Why everybody’s talking about Hong Kong 12-year-old Hillary Yip’s language app
The tech-savvy girl launched her language learning application MinorMynas at age 10 after struggling with Mandarin lessons
Hillary Yip Ying-hei is definitely not your average 12-year-old. On top of attending school and surviving the gruelling academic demands on a daily basis, the seventh grader also runs her own business.
Growing up in the age of technology, Yip, like many other children, understands full well the significance of keeping pace with innovation and the digital transformation. That tech-savvy mindfulness prompted her to launch an online language learning application at the age of 10.
The idea came to her after a long struggle with learning Mandarin.
“I came up with MinorMynas in the summer of 2015 when I was learning Mandarin in Taiwan. My Chinese was absolutely terrible when I first arrived but after the exchange programme I just saw how much I improved and that experience really stuck with me.”
MinorMynas is an online educational platform that helps children of all ages pick up another language through chatting by live video calls to those their own age. Through live interaction, children can engage in conversations to learn one another’s mother tongue.

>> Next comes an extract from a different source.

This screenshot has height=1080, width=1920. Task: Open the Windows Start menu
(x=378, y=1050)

“What I find interesting about the application is the connection between kids because what’s out there in the market is pretty robotic with not much to do,” Yip said.

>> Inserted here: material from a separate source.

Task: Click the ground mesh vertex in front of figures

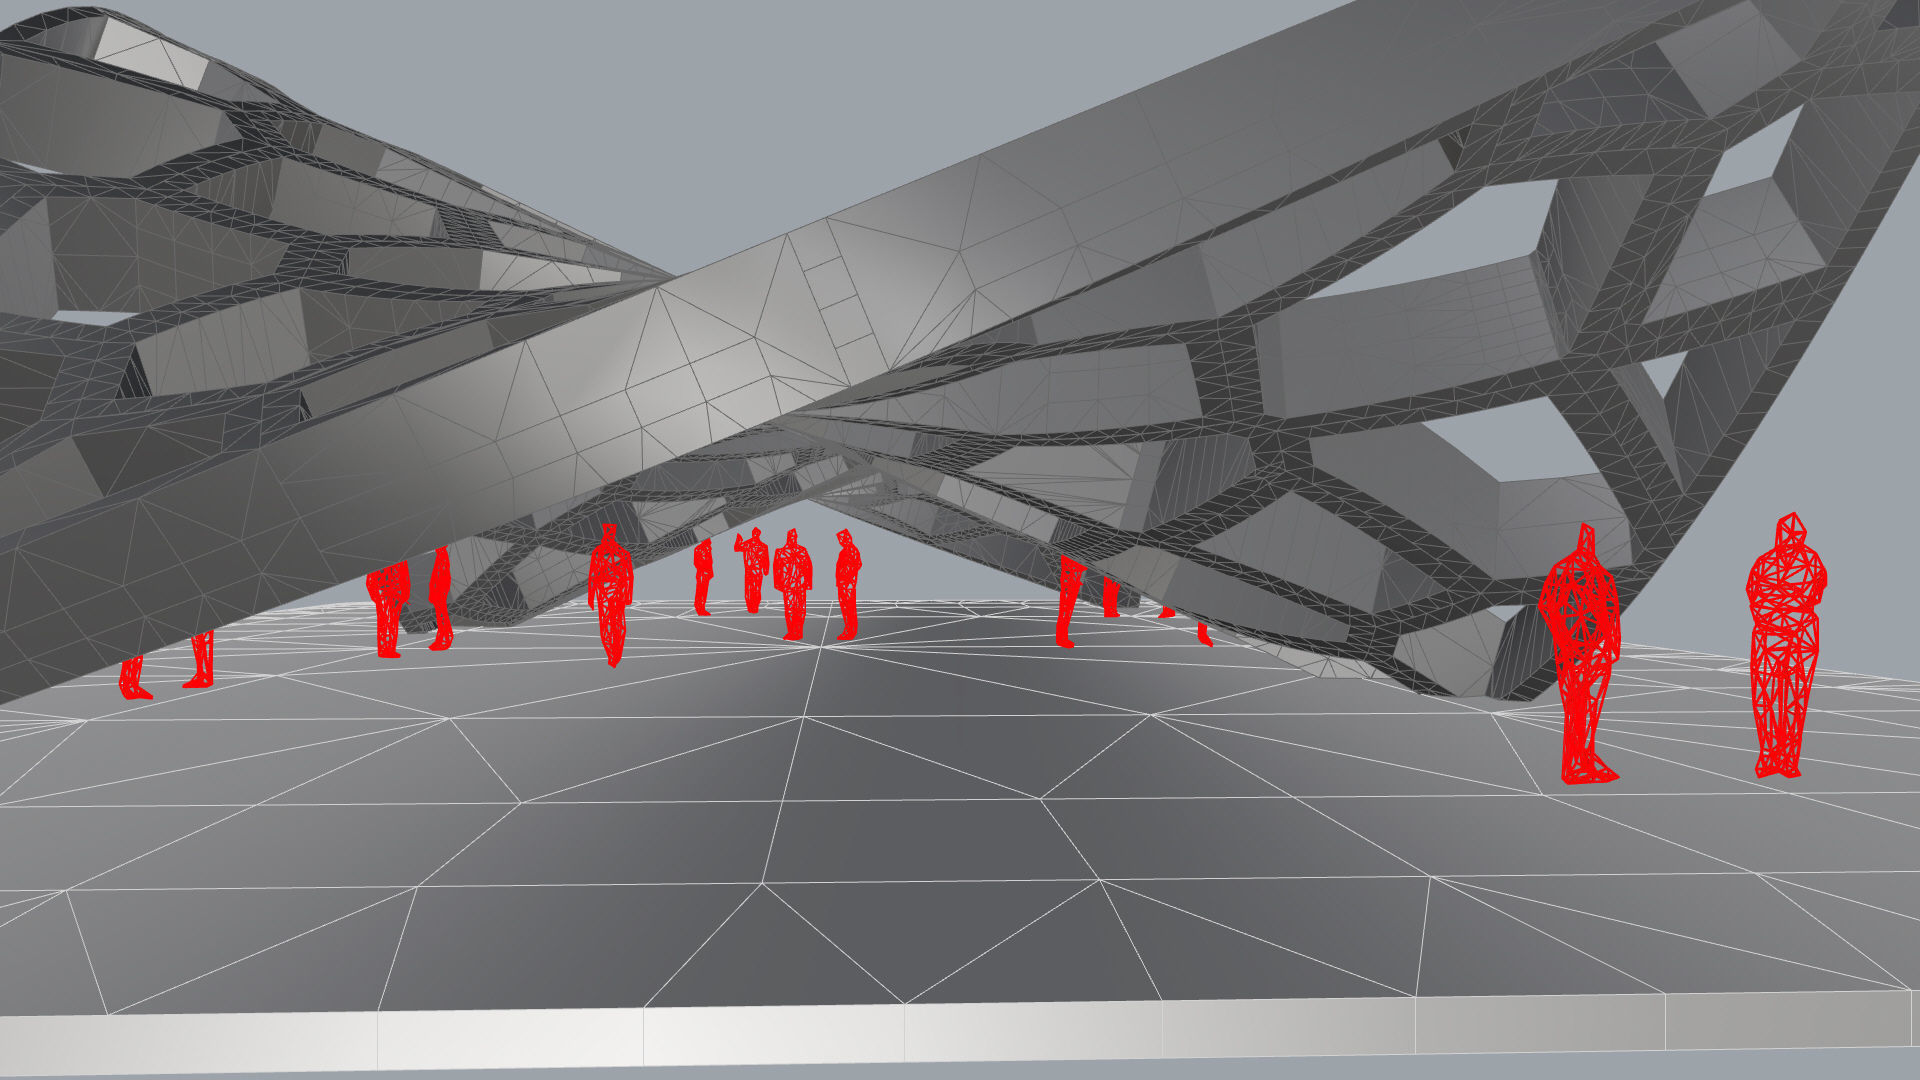Action: pyautogui.click(x=822, y=647)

“While MinorMynas aims to give them an opportunity to bond with other kids their age and break cultural barriers.”
Yip believes the best way to learn is to see it in a more practical real world context.
“The world doesn’t operate in textbooks and if kids have the opportunity to get that knowledge and use it, then it’ll be more useful than any tutoring session or another chapter in the textbook.”
With that rather overarching abstract idea, Yip won the AIA Emerging Entrepreneur Challenge in 2015 and her initiative eventually turned into reality after a developer picked up her pitch.
“Adults have access to all kinds of social media and it’s not hard for them to talk to other people online. But for kids, we have nothing. We are stuck with either our school friends or we’re on video games. So we should connect kids under a very safe environment.”
Yip plans to expand the app’s interactiveness to cover more digital platforms. The app is available in the Apple App store.
The secret to being a successful young entrepreneur? Yip says she owes it to her parents, especially her mother Joey Law Nga-wai.
Law says: “Nowadays, students are being stretched when it comes to learning. Hillary’s dad and I grew up under the traditional education system and faced constant drilling of examinations, dictation, etc.”
The mother of three was certain she didn’t want that for her children.
“From a parent’s perspective, we all want our kids to be global citizens. Everyone is learning a second or third language but this learning process is pretty painful for them, to be honest,” she says.
“Even with all the tutoring they still don’t seem to excel in the end because there isn’t an opportunity for them to practise continuously in a casual setting.”
The mother-daughter partnership has inspired others in the community, including speaking at TEDx events.
“We want to let kids and parents know that school isn’t the only way to educate and sometimes you just need to follow your own path, believe in what you’re doing,” Law adds.